◆ **Task prompt**
Transcribe the records verbatim, images excluded.

◆ **Records**
.....

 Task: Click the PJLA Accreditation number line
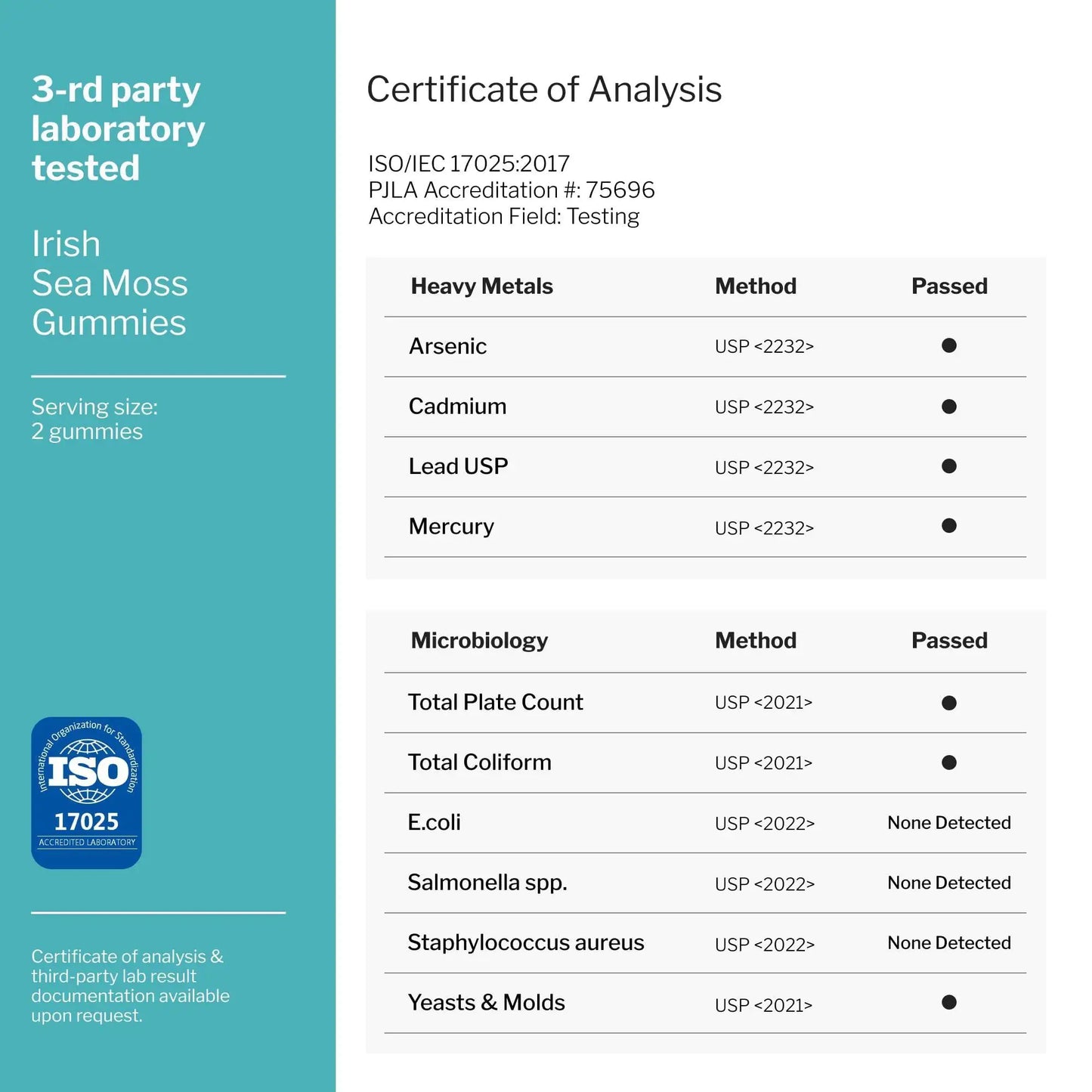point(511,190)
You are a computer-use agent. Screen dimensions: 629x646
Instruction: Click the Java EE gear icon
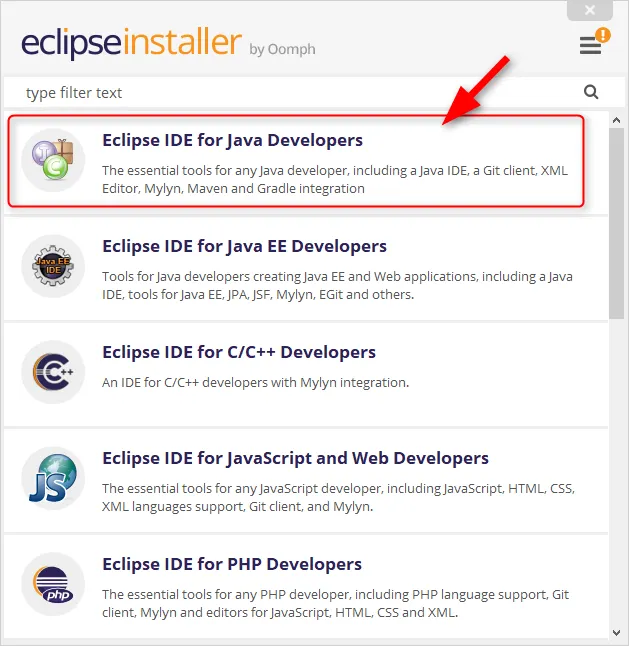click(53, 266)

.....

◆ **Exercise solution**
 Task: Click the PJLA Accreditation number line
point(511,190)
You are a computer-use agent. Screen dimensions: 629x646
Instruction: Click the Java EE gear icon
click(53, 266)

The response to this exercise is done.